# Two Small Ninjas



## Charles (Aug 26, 2010)

Dayhiker was kind enough to repost his design for Small Ninja:

http://slingshotforu...49-small-ninja/

I really like this design because it is small and has an elegant simplicity to it. I also like the fact that it has a gap between the forks, unlike the PFS. I have given the PFS to a friend, and she is somewhat afraid to shoot it, fearing she will hit her hand or the forks. I too worry that she might forget to twist the pouch, or might try shooting a very large stone with insufficient pull on the bands. The small ninja design seems well suited to alleviate such concerns. I decided to use the remnants of my HDPE cutting board to make the Small Ninja. I wanted to incorporate the juice groove of the board into the forks to make for a more secure tie, just as I did with my cutting board PFS. But in the original design, the tops of the forks are not flat to each other ... they are almost at a 90 degree angle to each other. Since I wanted the juice grooves parallel to the top of each fork, I laid out the pattern in the corner of the cutting board and just made the tops of the forks at 90 degrees to each other, as follows:










While doing the layout, it occurred to me that I might as well try continuing the outer contour so that both forks would be flat to each other, and use the juice groove along the side. So I cut out two small ninjas, one very close to the original design, and one with slightly modified forks.










In this photo, you can see the orientation of the juice grooves. Also note that in my extended fork version, I did not drill holes in the forks. Right after taking the photo, I did so, reasoning it is better to have them and not use them than to not have them and wish I did. Also note that I slightly dished the top of the forks to help the bands stay fairly centered and not slip off to one side.

I decided to use Alliance 64 chains on one and Alliance 105 tapered on the other, just to compare the two. My first thought with the chains was to simply pull a loop of bands through the hole and then over the fork. I tried this on both styles, but found that it was really difficult to keep the chains properly across the forks when I drew. So in the end, I just used simple leather loops for the rubber band chains. The flatbands worked just fine. Here are the banded ninjas.

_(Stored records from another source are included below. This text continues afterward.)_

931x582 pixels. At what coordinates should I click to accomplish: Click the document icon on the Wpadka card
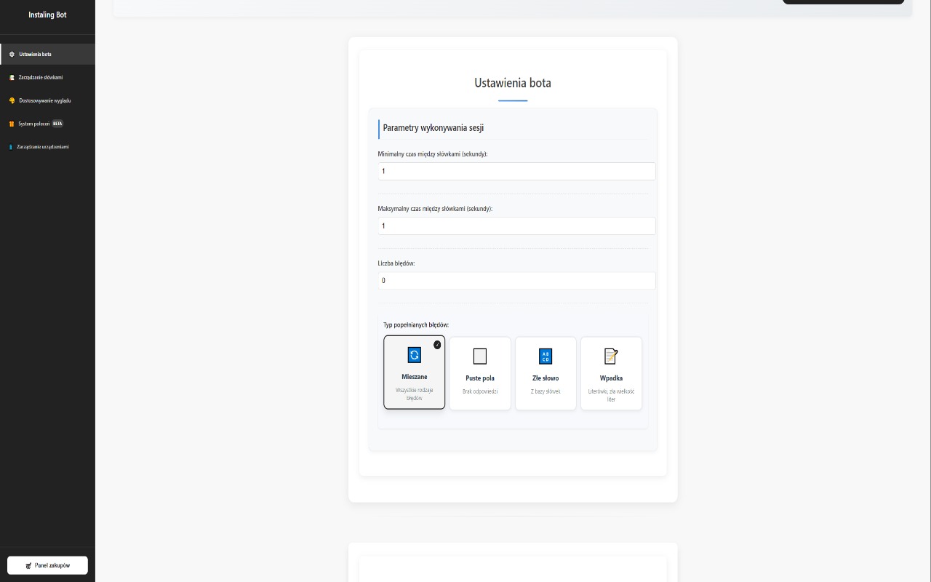coord(611,356)
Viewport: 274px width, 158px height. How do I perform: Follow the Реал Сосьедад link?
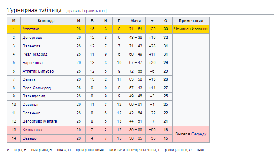pyautogui.click(x=37, y=88)
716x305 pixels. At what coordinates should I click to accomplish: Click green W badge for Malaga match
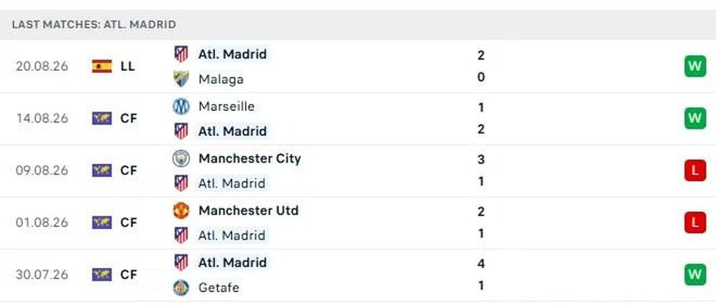tap(695, 66)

I have not done a lot of shooting with them, but I did fire them through the Chrony. During that short time, I preferred the flat top version. Because of the orientation of the bands, one gets slightly more clearance over the hand, and I think that will be important for my friend (or for any kids that may want to try).

My rubber band chains were, fork to pouch, 221. With 3/8 steel round ball, the chrony gave a speed of 163 fps. The bad news is that one of the single bands broke after about 20 shots (4 warm up, and 16 through the Chrony). Again using 3/8 inch steel, the tapered Alliance 105s gave a speed of 167 fps. By the way, I took the tapered 105 bands off of the PFS I used for other tests, so those bands now have about 65 shots on them and still seem to be fine.

So if you are looking for a fine little shooter that actually has fork separation, you really should give the small ninja a try.

Cheers ..... Charles


----------



## bigfoot (Mar 27, 2011)

I like that design a lot I may have to give it a try. Great work on those they look good


----------



## Charles (Aug 26, 2010)

bigfoot said:


> I like that design a lot I may have to give it a try. Great work on those they look good


Thanks for your kind comments. The design is very nice and it is also easy to make.

Cheers ..... Charles


----------



## AJW (Apr 24, 2011)

Charles ...... as always, interesting and informative. Thank you.

Al


----------



## e~shot (Jun 3, 2010)

Charles.... Cool... I wonder how you always get pre-cut grooves


----------



## Faust (Apr 5, 2011)

Nice job on those and nice use of the existing grooves in the cutting board. Looks like they'll be great shooters.


----------



## Papa G (Aug 19, 2011)

another great post charles, and 2 nice ss


----------



## Bob Fionda (Apr 6, 2011)

Thanks Charles, very interesting and well made.


----------



## marcus sr (Jun 5, 2011)

those look excellent charles and excently made too


----------



## Daniel J (Dec 15, 2010)

those are excellent slingshots, man!


----------



## Dayhiker (Mar 13, 2010)

Charles, That material is really ideal for this fork and you did a great job with it. I didn't even cut grooves in mine.

Thanks for trying it out!









Edit: I am curious to know, Charles. How are you gripping it, hammer-grip or finger-support?


----------



## Charles (Aug 26, 2010)

Thanks everyone for your very kind comments. This material is very easy to work and quite tough. Really I did little more than cut them out and sand the edges a bit. I may yet try one in aluminum, but the HDPE is lighter and easier in the pocket. I also like the fact that I will not be setting off metal detectors.

Dayhiker, I just am not a hammer grip guy, except for my commercial wrist braced slingshots. I choke up quite far, up to or onto the rubber wraps. Then the valley of the forks just clears the web between my thumb and index fingers; so there is still the feeling of confidence that the shooter will not be hitting his/her hand. Also, this HDPE material is very slick ... feels almost oily in the hands. Choking to the rubber wraps gives a nice firm hold.

Cheers ...... Charles


----------



## Chepo69 (May 1, 2010)

Great recycling!

Simple and functional. even with prefabricated grooves jejeje!


----------



## Dayhiker (Mar 13, 2010)

Hi Charles. That's the way I shoot it too.


----------



## Charles (Aug 26, 2010)

Chepo69 said:


> Hi Charles. That's the way I shoot it too.


Great minds shoot alike!!!

Cheers .......... Charles


----------



## AZshooter (May 1, 2011)

To get a better grip on my plastic slingshots, I cut strips of bicycle inner tube...wrap tight and pull the tag under the wrap...solid gripping, and cheap recycled material put to use...


----------



## Charles (Aug 26, 2010)

AZ shooter said:


> To get a better grip on my plastic slingshots, I cut strips of bicycle inner tube...wrap tight and pull the tag under the wrap...solid gripping, and cheap recycled material put to use...


Good suggestion!

Cheers ...... Charles


----------



## bj000 (Jul 21, 2011)

AZ shooter said:


> To get a better grip on my plastic slingshots, I cut strips of bicycle inner tube...wrap tight and pull the tag under the wrap...solid gripping, and cheap recycled material put to use...


that is a great idea. I also find the hdpe to be way too slippery .


----------